Did you ever set up ridiculous litmus tests for your dates to see if they really had what you were looking for? (Speaking of litmus tests, check out Sorro debunking some water pH bunk somebody sold his Mom.) I can think of a couple.
The first was a test that I never actually used. There was a dead tree sticking out over the banks of the Provo River down near Utah Lake that we would throw rocks at to knock off branches. We spent considerable time throwing A LOT of rocks at that tree. We decided that any girl with real potential (like marrying potential) would have to enjoy a date where the main activity was going down to the river and throwing rocks at the tree.

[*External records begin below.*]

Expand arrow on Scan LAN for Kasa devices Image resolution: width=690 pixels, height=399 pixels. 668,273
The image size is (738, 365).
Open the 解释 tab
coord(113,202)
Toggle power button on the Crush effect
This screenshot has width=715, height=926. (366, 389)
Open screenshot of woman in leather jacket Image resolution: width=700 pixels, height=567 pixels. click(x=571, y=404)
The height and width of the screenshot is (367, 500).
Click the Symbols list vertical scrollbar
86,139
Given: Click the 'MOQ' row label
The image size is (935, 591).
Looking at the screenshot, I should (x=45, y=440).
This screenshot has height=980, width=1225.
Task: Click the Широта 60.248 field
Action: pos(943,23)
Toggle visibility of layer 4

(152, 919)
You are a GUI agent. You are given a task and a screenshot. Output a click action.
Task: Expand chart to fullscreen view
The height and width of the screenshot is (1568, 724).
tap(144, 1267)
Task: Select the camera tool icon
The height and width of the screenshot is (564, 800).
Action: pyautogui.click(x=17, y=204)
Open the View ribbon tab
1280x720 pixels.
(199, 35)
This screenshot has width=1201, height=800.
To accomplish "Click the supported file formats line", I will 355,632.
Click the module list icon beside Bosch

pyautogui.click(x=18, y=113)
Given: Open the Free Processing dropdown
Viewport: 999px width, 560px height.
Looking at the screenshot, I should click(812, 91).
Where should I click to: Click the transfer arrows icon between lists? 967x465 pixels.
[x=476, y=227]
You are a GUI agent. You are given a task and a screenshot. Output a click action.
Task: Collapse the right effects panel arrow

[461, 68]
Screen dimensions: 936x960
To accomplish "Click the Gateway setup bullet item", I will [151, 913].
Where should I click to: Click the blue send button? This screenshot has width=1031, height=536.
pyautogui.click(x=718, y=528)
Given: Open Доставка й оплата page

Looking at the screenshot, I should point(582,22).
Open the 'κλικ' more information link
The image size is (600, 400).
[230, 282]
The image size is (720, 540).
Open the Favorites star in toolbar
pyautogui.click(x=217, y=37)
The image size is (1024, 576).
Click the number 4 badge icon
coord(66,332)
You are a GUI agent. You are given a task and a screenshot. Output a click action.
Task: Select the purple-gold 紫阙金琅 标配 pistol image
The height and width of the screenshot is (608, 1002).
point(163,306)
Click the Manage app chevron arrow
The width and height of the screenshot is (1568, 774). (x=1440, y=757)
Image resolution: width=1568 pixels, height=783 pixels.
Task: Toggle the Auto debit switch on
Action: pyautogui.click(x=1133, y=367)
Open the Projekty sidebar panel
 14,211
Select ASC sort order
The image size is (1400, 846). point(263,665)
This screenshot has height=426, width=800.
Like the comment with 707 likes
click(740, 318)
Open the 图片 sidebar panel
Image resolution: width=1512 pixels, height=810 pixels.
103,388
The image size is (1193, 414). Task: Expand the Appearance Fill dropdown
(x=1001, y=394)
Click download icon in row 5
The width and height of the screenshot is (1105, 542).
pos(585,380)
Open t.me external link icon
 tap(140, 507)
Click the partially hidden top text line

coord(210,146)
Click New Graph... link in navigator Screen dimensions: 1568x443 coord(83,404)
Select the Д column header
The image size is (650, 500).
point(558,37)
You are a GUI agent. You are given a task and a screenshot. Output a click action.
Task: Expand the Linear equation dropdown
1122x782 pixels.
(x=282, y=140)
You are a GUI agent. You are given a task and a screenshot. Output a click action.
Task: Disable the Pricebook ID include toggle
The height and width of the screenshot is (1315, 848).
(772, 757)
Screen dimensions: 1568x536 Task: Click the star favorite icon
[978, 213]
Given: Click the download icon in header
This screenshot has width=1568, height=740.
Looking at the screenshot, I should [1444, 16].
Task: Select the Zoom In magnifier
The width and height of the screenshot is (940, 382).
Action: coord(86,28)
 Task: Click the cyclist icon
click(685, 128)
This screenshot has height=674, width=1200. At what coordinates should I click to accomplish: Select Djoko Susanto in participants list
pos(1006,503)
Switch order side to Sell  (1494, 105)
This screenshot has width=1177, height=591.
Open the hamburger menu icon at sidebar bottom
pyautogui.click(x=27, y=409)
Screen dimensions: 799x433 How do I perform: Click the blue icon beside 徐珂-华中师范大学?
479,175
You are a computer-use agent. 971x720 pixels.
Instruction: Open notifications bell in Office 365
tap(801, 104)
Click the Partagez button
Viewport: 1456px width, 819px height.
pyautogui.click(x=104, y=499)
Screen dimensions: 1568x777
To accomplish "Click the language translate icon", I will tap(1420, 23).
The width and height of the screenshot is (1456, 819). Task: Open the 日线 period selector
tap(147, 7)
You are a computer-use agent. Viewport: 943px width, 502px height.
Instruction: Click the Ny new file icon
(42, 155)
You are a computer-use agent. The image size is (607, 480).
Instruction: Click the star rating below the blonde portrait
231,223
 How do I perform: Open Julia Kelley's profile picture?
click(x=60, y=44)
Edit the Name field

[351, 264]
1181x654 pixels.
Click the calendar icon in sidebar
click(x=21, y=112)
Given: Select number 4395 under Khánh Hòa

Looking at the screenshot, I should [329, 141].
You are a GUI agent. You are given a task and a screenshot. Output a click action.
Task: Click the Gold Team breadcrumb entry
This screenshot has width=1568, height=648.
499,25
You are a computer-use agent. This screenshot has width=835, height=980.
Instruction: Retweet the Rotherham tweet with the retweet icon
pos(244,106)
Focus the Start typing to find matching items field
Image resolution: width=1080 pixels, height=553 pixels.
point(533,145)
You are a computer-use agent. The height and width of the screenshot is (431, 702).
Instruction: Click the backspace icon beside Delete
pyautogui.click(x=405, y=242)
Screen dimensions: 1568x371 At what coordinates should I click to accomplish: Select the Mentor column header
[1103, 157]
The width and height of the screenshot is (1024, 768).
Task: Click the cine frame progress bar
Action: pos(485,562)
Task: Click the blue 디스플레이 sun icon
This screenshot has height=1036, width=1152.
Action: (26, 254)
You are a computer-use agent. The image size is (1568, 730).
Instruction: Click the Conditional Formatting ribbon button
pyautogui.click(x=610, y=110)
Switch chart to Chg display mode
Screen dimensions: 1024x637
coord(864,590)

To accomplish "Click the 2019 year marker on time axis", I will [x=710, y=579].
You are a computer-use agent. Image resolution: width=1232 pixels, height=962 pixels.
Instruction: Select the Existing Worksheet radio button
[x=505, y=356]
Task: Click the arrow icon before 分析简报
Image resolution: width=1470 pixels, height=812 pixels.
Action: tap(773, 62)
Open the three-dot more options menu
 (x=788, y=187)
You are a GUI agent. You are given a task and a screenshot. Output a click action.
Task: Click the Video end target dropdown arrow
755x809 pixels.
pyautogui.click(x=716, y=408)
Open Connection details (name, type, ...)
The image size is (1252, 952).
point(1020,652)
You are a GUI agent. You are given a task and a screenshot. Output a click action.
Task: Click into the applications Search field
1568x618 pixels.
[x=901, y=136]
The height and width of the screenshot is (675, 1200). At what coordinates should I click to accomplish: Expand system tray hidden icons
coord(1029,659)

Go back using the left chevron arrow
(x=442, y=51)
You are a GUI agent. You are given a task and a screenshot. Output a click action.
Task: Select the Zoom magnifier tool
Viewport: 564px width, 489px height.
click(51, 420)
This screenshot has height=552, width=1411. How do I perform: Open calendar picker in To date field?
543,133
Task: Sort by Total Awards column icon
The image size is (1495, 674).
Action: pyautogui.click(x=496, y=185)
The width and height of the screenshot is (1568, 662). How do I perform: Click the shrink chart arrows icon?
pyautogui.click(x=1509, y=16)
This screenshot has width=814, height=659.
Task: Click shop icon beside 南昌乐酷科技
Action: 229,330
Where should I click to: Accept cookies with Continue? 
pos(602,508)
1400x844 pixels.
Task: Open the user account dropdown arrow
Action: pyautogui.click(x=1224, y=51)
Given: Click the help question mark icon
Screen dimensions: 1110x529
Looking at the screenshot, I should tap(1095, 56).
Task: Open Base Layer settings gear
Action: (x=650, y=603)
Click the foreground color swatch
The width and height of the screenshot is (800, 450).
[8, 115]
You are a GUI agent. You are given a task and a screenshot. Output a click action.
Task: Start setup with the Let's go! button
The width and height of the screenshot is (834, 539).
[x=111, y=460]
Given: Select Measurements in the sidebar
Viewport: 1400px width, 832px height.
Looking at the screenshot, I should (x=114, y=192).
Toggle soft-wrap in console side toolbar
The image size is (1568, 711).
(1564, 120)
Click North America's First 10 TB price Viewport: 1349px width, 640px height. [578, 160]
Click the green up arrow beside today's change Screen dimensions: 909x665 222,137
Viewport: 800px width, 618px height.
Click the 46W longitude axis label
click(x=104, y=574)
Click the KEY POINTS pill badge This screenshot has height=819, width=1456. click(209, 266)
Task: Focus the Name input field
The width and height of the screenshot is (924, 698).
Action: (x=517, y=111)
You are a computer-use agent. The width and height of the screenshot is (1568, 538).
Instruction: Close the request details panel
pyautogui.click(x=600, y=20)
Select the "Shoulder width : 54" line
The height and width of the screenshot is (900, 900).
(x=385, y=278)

The second litmus test involved Savers. Taliatha and I had just started dating and I wanted to get her something from Savers for Christmas. I found her a shirt/sweater that was pretty cool and boxed it up. Her family wasn't impressed that I gave her a present from a thrift store but she wore it with pride anyway. She passed with flying colors.
The third litmus test wasn't mine, it was Tony's. The test was that at some point on a date you would ask your date, "So do you like stuff?" If a date was truly the marrying kind she would have some cool answer. I know, it's a tough test. In fact, some of Taliatha's roommates were indignant at the thought of a man employing such a stringent test--but dating is a high stakes endeavor and you can't be too careful. Did you ever actually use that one Tony?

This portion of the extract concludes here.